Beyond HHS, furlough shares underscore how much of the federal science enterprise is idle. NASA has furloughed about 15,000 employees (83%), with exceptions for life- and property-protection and select priority programs such as Artemis; the agency’s formal contingency plan outlines excepted activities. Commerce Department components (including NOAA and NIST) are also operating with sharply reduced staffing under their lapse plans.
A few operational carve-outs persist. For example, Interior is maintaining certain energy-permitting work under its contingency posture, and DOE’s Energy Information Administration is continuing weekly petroleum data releases, as Reuters noted. But grantmaking, peer review, and most research support functions remain paused until appropriations resume.

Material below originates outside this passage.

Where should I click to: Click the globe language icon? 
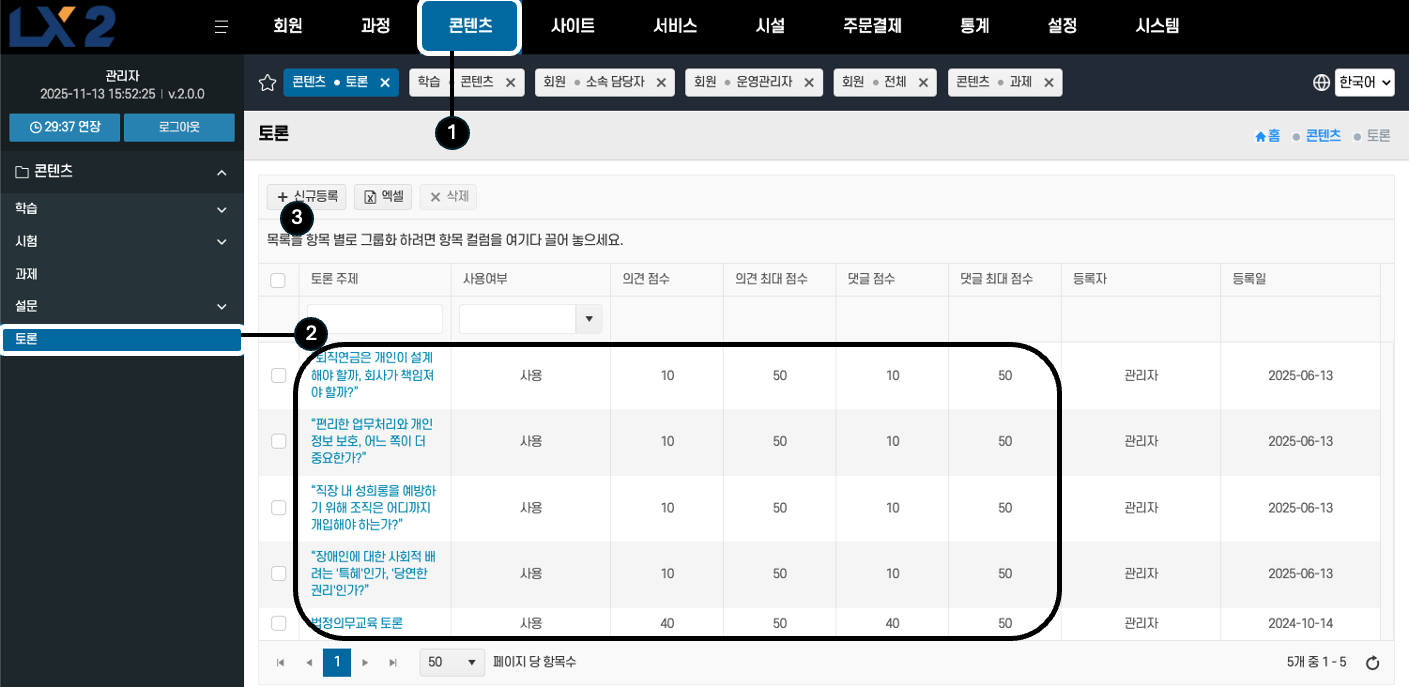point(1321,83)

Funding pipelines have also constricted recently. NIH has suspended initial peer-review meetings and advisory council sessions for the duration of the lapse; most staff cannot respond to emails, and new awards (excepted programs aside) aren’t being processed. NSF says it is closed during the shutdown, though it will still accept proposals; award actions and panel operations are generally paused until reopening guidance is issued.

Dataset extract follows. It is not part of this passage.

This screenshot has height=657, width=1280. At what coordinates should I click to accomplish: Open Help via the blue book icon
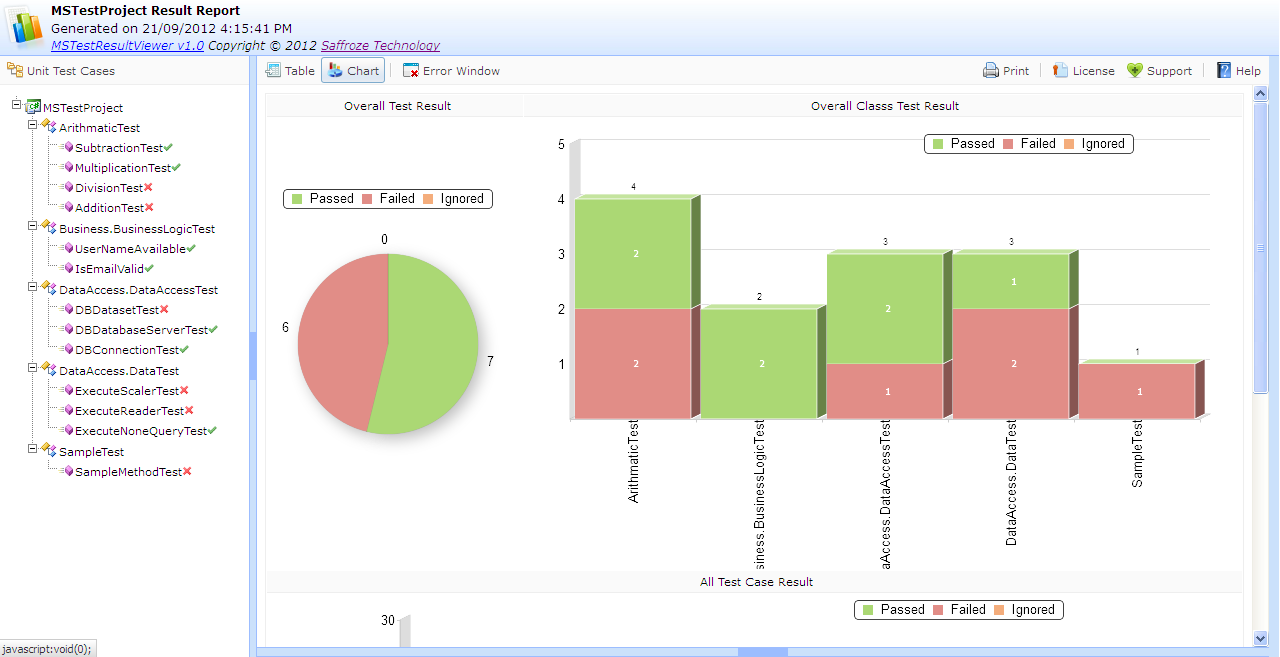coord(1222,70)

NSF issued 7,180 awards totaling $3.70B (nominal) in FY2025, down from 10,420 awards/$5.55B in FY2024. The median award was $329k (mean $515k; 90th percentile $952k). September 2025 was the heaviest month: 1,603 awards totaling $914M. Largest recipient states by dollars were CA ($425M), TX ($251M), NY ($248M), MA ($231M), IL ($150M). Top recipient institutions included Georgia Tech Research Corporation ($73.1M; 91 awards), University of Michigan–Ann Arbor ($55.3M; 105), UC San Diego ($54.3M; 55), University of Washington ($49.3M; 98), and Purdue ($47.1M; 100)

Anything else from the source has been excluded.